Work to complete —
How many lines in the listing below contain the string "Sail"? Reply with the number only.

Source data —
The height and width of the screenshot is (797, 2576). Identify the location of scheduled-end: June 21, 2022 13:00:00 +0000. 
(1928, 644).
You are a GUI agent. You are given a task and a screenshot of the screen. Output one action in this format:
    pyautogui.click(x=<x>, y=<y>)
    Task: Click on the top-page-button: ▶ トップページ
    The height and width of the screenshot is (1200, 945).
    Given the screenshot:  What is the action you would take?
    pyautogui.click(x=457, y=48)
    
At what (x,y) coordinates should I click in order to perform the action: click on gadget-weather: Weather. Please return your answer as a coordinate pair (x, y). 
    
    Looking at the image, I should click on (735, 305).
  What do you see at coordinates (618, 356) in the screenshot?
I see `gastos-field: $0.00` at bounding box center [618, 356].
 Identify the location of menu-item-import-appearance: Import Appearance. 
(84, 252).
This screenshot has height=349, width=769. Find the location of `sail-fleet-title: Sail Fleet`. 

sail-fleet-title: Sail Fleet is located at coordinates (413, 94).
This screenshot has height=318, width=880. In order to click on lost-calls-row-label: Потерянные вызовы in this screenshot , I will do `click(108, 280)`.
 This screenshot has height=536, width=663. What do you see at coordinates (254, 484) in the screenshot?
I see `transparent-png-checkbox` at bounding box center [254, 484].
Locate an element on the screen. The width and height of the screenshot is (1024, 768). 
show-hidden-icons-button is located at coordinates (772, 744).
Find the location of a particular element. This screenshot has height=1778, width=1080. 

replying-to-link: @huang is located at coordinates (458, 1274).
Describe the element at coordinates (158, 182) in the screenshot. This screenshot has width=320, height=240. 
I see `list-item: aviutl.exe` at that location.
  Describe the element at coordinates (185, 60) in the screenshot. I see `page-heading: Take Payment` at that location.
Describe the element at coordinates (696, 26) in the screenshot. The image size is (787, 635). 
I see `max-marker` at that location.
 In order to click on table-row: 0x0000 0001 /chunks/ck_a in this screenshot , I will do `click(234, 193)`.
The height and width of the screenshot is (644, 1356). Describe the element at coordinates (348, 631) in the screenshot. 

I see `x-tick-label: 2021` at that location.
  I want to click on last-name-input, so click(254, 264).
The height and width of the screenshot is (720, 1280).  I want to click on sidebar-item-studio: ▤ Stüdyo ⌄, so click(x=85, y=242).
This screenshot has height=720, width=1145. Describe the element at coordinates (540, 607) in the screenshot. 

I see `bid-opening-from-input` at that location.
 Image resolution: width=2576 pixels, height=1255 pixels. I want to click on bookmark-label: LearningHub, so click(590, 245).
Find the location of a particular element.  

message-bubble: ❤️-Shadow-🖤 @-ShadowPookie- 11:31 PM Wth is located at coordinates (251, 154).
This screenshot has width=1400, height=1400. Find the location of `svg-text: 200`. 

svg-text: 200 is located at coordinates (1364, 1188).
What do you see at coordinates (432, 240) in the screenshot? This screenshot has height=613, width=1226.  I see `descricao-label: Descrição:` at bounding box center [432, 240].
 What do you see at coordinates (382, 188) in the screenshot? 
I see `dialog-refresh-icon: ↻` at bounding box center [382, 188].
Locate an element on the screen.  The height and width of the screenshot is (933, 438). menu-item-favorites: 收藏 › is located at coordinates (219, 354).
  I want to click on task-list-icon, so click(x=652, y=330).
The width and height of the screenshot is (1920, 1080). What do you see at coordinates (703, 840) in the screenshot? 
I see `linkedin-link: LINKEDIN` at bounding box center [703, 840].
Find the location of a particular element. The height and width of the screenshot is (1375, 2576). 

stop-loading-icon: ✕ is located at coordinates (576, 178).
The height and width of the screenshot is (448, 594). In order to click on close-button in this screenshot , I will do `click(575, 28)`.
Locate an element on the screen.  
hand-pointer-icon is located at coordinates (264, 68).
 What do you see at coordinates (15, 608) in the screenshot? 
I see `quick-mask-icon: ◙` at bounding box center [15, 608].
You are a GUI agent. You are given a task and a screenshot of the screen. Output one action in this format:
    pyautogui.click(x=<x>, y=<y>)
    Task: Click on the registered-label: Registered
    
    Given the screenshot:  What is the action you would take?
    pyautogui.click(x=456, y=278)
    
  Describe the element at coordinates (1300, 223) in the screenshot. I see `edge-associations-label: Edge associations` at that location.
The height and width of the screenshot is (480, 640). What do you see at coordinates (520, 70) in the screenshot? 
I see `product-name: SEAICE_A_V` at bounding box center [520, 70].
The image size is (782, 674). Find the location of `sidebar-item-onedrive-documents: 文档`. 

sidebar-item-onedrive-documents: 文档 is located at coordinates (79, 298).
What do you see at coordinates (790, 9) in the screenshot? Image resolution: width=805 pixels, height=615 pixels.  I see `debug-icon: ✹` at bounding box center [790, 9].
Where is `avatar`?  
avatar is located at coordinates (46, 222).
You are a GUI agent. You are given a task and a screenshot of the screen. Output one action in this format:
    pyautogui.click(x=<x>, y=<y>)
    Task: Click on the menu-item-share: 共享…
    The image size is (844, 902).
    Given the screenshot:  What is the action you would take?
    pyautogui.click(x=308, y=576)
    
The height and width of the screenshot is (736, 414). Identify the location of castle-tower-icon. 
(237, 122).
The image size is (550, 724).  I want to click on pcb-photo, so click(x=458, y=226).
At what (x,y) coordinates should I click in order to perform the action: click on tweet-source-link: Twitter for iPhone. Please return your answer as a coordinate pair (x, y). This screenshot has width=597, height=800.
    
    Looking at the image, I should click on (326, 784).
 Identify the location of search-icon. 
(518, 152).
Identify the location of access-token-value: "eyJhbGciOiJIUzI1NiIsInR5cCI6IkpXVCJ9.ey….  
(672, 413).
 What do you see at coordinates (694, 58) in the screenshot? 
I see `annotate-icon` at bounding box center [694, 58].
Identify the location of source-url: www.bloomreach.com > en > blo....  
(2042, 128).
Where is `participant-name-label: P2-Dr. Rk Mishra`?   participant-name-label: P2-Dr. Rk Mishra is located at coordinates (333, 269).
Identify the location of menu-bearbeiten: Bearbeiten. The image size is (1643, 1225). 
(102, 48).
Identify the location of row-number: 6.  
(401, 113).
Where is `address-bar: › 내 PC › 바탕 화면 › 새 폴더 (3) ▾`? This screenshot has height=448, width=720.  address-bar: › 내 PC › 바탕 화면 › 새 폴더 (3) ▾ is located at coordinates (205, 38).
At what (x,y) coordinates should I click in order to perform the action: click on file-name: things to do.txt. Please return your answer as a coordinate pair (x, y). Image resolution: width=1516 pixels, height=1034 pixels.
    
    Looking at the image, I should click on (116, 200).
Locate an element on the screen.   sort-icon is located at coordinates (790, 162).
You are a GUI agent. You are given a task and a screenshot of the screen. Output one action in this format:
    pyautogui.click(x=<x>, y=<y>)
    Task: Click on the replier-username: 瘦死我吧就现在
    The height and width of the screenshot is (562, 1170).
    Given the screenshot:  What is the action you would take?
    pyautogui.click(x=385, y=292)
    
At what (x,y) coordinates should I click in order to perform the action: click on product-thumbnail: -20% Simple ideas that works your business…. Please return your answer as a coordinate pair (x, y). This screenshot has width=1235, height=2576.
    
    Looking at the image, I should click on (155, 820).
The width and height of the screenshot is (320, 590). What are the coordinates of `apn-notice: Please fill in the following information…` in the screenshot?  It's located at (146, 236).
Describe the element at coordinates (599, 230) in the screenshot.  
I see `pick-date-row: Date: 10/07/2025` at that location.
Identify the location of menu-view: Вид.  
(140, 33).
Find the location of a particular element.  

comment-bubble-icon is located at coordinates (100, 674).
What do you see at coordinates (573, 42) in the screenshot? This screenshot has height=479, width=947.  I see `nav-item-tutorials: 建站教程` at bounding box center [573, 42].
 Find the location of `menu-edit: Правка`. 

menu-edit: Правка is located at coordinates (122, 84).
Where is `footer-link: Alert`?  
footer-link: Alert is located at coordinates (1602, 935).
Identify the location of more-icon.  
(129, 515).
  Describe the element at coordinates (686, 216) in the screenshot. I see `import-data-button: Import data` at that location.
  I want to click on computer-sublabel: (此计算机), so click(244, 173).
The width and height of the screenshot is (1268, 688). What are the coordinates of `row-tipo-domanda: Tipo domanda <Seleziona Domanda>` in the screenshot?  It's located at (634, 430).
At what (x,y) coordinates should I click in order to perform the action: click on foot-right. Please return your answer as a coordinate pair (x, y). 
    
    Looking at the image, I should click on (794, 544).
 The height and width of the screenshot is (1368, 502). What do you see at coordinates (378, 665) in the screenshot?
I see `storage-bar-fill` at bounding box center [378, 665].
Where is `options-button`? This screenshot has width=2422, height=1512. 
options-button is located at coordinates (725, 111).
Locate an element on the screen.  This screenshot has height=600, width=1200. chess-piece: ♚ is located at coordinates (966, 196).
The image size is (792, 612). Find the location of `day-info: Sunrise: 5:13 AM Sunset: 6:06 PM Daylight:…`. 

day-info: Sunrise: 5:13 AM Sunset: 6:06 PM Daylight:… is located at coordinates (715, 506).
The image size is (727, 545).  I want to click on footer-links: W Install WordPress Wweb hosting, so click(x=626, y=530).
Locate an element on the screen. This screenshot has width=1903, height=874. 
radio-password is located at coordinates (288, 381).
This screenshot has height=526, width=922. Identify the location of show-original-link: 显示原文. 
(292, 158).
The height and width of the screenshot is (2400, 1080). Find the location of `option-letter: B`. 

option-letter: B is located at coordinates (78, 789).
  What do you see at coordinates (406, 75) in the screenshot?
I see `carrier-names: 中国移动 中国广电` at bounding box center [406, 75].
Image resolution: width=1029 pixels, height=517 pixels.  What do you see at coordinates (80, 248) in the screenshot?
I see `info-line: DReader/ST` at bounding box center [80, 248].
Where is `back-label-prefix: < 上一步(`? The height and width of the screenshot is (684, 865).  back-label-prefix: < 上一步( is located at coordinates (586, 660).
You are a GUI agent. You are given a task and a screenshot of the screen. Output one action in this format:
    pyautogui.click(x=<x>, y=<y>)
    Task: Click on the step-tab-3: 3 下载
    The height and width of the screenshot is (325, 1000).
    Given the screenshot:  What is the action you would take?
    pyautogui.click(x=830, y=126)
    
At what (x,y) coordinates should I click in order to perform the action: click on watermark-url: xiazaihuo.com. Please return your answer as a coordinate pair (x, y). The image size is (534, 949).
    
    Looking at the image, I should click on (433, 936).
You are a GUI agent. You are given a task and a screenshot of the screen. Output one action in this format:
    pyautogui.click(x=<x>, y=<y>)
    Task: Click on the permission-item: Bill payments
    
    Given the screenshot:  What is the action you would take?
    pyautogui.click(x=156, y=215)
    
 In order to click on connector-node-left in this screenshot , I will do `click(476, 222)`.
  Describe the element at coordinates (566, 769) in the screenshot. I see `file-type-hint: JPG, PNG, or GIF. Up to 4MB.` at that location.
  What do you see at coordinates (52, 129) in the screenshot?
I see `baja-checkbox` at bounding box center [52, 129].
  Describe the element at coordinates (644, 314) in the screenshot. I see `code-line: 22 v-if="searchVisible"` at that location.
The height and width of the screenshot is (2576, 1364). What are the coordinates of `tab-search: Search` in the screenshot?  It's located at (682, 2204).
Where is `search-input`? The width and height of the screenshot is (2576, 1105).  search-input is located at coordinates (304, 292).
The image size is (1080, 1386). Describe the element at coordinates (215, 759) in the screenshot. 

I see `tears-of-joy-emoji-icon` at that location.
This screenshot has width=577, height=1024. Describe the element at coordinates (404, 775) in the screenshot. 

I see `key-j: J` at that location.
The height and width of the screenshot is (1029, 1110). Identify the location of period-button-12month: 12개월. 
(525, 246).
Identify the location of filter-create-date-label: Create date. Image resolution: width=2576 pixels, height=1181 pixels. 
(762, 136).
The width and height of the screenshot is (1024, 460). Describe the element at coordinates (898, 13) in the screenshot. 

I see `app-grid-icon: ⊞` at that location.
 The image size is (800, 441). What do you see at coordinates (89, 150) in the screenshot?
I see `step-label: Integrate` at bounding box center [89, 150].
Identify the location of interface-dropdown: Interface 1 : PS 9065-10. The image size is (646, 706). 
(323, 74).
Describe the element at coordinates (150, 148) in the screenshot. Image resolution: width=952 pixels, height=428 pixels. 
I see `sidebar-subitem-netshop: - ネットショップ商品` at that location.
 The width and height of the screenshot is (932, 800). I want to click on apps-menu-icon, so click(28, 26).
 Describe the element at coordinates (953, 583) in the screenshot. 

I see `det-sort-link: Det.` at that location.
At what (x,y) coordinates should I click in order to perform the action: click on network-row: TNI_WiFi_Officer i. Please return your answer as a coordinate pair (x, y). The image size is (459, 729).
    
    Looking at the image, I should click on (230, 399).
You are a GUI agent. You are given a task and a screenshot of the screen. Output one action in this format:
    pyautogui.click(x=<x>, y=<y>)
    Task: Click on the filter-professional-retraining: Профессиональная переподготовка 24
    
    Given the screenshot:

Task solution —
2